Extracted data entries
------------------------------------------------------------------------

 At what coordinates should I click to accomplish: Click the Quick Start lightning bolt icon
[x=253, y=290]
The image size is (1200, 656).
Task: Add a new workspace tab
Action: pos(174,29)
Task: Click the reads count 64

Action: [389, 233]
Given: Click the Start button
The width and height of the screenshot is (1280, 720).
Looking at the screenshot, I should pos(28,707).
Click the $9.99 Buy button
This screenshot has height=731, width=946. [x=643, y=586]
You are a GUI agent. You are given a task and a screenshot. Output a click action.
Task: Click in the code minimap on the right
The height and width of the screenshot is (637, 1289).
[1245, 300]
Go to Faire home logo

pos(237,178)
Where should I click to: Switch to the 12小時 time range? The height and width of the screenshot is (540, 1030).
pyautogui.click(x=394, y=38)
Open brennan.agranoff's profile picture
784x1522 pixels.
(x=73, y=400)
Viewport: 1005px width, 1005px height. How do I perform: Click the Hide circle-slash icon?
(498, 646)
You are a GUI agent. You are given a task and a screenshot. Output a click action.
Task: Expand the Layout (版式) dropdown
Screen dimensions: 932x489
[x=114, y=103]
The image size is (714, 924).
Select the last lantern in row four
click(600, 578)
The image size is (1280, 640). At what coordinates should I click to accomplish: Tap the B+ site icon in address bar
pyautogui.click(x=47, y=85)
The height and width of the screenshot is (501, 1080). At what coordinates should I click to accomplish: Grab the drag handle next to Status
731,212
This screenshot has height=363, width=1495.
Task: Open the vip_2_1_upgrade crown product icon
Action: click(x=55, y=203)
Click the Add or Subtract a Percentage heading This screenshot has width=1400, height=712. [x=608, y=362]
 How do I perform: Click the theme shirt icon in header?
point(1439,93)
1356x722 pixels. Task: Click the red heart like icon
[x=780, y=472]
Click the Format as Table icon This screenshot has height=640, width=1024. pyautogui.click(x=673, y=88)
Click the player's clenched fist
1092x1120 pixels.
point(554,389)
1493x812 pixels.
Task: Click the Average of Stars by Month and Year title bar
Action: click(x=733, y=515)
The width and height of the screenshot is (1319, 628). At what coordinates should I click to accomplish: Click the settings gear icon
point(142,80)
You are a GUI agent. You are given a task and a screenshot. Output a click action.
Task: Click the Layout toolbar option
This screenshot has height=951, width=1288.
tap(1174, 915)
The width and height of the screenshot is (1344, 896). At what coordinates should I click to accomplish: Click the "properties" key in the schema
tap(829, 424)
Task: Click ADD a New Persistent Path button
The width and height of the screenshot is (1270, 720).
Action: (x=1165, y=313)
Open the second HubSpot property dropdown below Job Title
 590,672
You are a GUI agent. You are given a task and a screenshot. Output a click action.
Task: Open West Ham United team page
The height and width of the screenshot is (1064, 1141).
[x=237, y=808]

------------------------------------------------------------------------

### [Work task]
In the entries above, find the line with "The height and width of the screenshot is (1064, 1141).", then retype it and every line after it exactly.

### [Answer to this exercise]
The height and width of the screenshot is (1064, 1141).
[x=237, y=808]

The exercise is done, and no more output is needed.